### Text:
+ + + +

Politik | EU-Wahl 2024

Forza Sudtirolo

Forza-Italia-Chef Antonio Tajani hat am SVP-Sitz eine Messe aus Rom gelesen. Philipp Achammer und Herbert Dorfmann haben dabei als Ministranten viel Weihrauch gespendet.
EU-Wahl 24
Foto: Seehauserfoto
  • Es ist eine groteske Szenerie.
    Links und rechts stehen Banner mit dem Edelweiss und dem Wahlslogan „Wir arbeiten für Südtirol“. Dazwischen ist auf einer großen Leinwand Silvio Berlusconi zu sehen, die Hände zusammen mit Antonio Tajani zum Zeichen des Sieges erhoben. Darunter das Parteilogo von Forza Italia/Berlusconi. 
    Es sind gut 30 Personen, die an diesem Dienstagvormittag im Sitzungssaal der SVP vor dieser skurrilen Kulisse stehen, auf die Leinwand starren und warten, bis sich dort etwas tut. Die SVP-Spitze und die Presse warten auf Antonio Tajani. Der italienische Außenminister und Chef von Forza Italia verspätet sich. 
    SVP-Landessekretär Martin Pircher ist damit beschäftigt, noch einmal die Technik zu überprüfen, damit mit dem Livestream aus Rom ja alles klappt. Derweilen stehen SVP-Obmann Philipp Achammer und der SVP-EU-Parlamentarier Herbert Dorfmann vorne am Pult herum. Die beiden SVP-Politiker sehen aus wie bestellt und nicht abgeholt.
    Es vergehen 10 Minuten. Man würde sich erwarten, dass der SVP-Obmann und Hausherr inzwischen die Pressekonferenz einleitet oder ein paar Worte zu den Journalisten spricht. Doch das geschieht nicht. Erst als Leben auf die Leinwand kommt und Antonio Tajani mit seinen Assistenten am Pult des römischen Forza-Italia-Sitzes Platz nimmt, beginnt das Spektakel.

+ + + +

### Aufgaben:
1 - Gib aus dem Artikel über Tajanis Auftritt am SVP-Sitz den Abschnitt wörtlich wieder, der mit den Worten „Politik | EU-Wahl“ beginnt und mit „von Forza Italia/Berlusconi.“ endet.
2 - Beantworte zum Artikel über Tajanis Auftritt am SVP-Sitz diese Fragen:
(a) Welcher Wahlslogan steht auf den Bannern?
(b) Wie viele Personen stehen im Sitzungssaal der SVP?
(c) Wer überprüft die Technik für den Livestream aus Rom?
3 - Führe den Artikel über Tajanis Auftritt am SVP-Sitz im Anschluss an seinen letzten Satz fort.

+ + + +

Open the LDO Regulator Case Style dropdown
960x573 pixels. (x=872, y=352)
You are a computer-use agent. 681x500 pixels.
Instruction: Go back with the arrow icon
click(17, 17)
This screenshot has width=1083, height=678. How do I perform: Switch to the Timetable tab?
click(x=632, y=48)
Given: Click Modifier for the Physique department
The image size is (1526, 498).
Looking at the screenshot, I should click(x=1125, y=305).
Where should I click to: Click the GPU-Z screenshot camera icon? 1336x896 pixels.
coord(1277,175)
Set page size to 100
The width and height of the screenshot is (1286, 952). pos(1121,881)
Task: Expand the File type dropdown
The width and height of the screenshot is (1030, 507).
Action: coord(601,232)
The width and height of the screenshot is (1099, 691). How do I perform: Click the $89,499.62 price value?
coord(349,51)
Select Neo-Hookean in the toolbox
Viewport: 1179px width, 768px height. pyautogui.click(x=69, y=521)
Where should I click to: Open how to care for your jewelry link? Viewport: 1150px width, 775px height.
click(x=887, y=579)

+ + + +

### Lösungen:
1 -
Politik | EU-Wahl 2024

Forza Sudtirolo

Forza-Italia-Chef Antonio Tajani hat am SVP-Sitz eine Messe aus Rom gelesen. Philipp Achammer und Herbert Dorfmann haben dabei als Ministranten viel Weihrauch gespendet.
EU-Wahl 24
Foto: Seehauserfoto
  • Es ist eine groteske Szenerie.
    Links und rechts stehen Banner mit dem Edelweiss und dem Wahlslogan „Wir arbeiten für Südtirol“. Dazwischen ist auf einer großen Leinwand Silvio Berlusconi zu sehen, die Hände zusammen mit Antonio Tajani zum Zeichen des Sieges erhoben. Darunter das Parteilogo von Forza Italia/Berlusconi.

2 -
(a) „Wir arbeiten für Südtirol“
(b) Gut 30 Personen
(c) SVP-Landessekretär Martin Pircher

3 -
    Dabei hatte eigentlich die SVP am Dienstag am Parteisitz zur Pressekonferenz geladen. Der Gegenstand: Das Listenbündnis, mit dem die Südtiroler Volkspartei zu den Europaparlamentswahlen antreten wird.

  • Andächtige Zuhörer Herbert Dorfmann und Philipp Achammer: 40 Minuten lang redet die Südtiroler Volkspartei an diesem Vormittag ausschließlich italienisch. Nur zwischendurch fallen ein paar Sätze auf Deutsch. Foto: Seehauserfoto
  • Doch aus dieser Ouvertüre und noch mehr aus den ersten Begrüßungsworten von Antonio Tajani wird schnell klar, dass hier jemand anderer Regie führt. Es ist eine Pressekonferenz des Forza-Italia-Chefs und seiner Partei. Am römischen Parteisitz befindet sich eine Handvoll Journalisten, die das Ganze live verfolgen und noch in der laufenden Pressekonferenz dem italienischen Außenminister Fragen zu Gaza und den Iran stellen.

     

    „Am SVP-Sitz gibt Antonio Tajani eine Pressekonferenz. Philipp Achammer und Herbert Dorfmann erfüllen dabei die Rolle der Ministranten.“

     

    Der Politprofi Tajani zelebriert in den folgenden25 Minuten gekonnt und geschickt eine Politmesse. Philipp Achammer und Herbert Dorfmann fällt dabei die Rolle der Ministranten zu. Sie erfüllen diese Pflicht ehrfürchtig und spenden üppig und fleißig Weihrauch in Richtung des Leinwandstars.

  • „Caro Antonio“

    SVP-Parteiobmann Philipp Achammer bedankt sich gleich zu Beginn seiner Rede und danach noch mehrmals beim „caro Antonio“. Achammer stimmt ein überschwängliches Loblied auf Antonio Tajani und dessen Glaubwürdigkeit in Sachen europäische Werte an, das genauso in einer Heiligenverehrung im Antonius-Blatt stehen könnte. Die Aussagen Tajanis zu Mussolini scheinen dabei längst vergessen.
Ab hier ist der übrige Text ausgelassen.